Why Is Hypertension So Poorly Controlled?
Non-compliance with their medication (that is, not taking medicine as prescribed) is a major reason why only 25% of patients with hypertension achieve adequate control. I view the treatment of hypertension as a partnership between physician and patient, which requires ongoing evaluation and communication. It is the physician's responsibility to devise a regimen that is well tolerated and acceptable to the patient. But patients also have a responsibility to their physician to reveal their concerns (such as cost) and any side effects from the medications they are taking. Most side effects are not initially predictable by the physician because they do not occur in everyone. But no one needs to suffer with them. Fortunately, the number of different drugs available for treatment of high blood pressure is enormous and continues to grow. This allows for selection of alternative medications with minimal or no side effects in most people. In addition, once daily medicines are much more convenient to take and should be used whenever possible.
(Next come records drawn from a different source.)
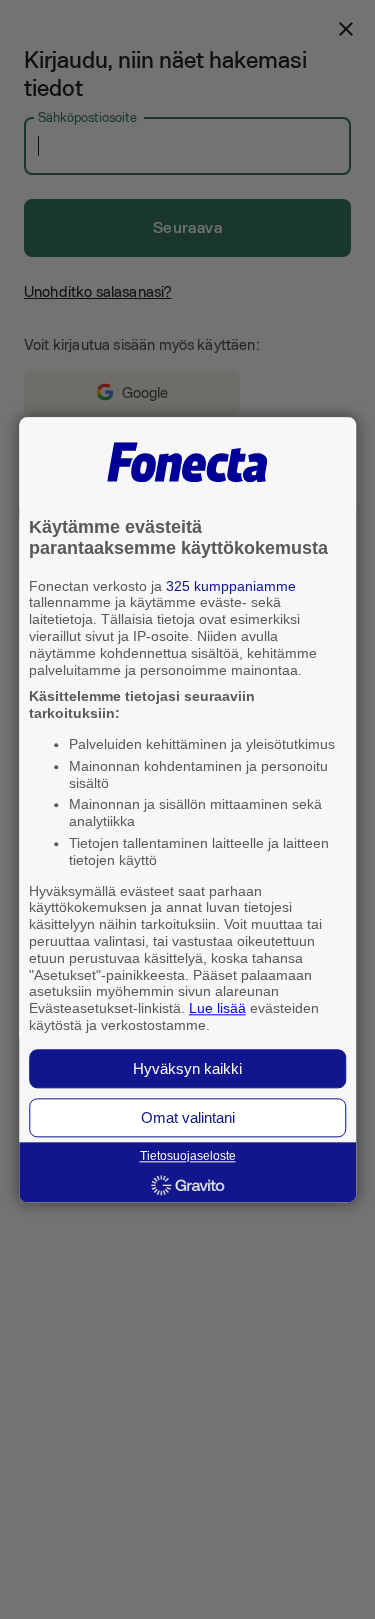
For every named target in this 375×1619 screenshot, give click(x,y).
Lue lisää (217, 1009)
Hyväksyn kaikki (187, 1068)
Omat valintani (188, 1117)
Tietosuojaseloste (188, 1156)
Many patients will ultimately need to take two or even three medicines at once for adequate blood pressure control. Yet, giving low doses of two different medicines is often associated with fewer side effects and works better than a high dose of a single medicine for many patients. However, a very small number of patients have truly "resistant hypertension" which may require a hypertension specialist for further treatment and evaluation.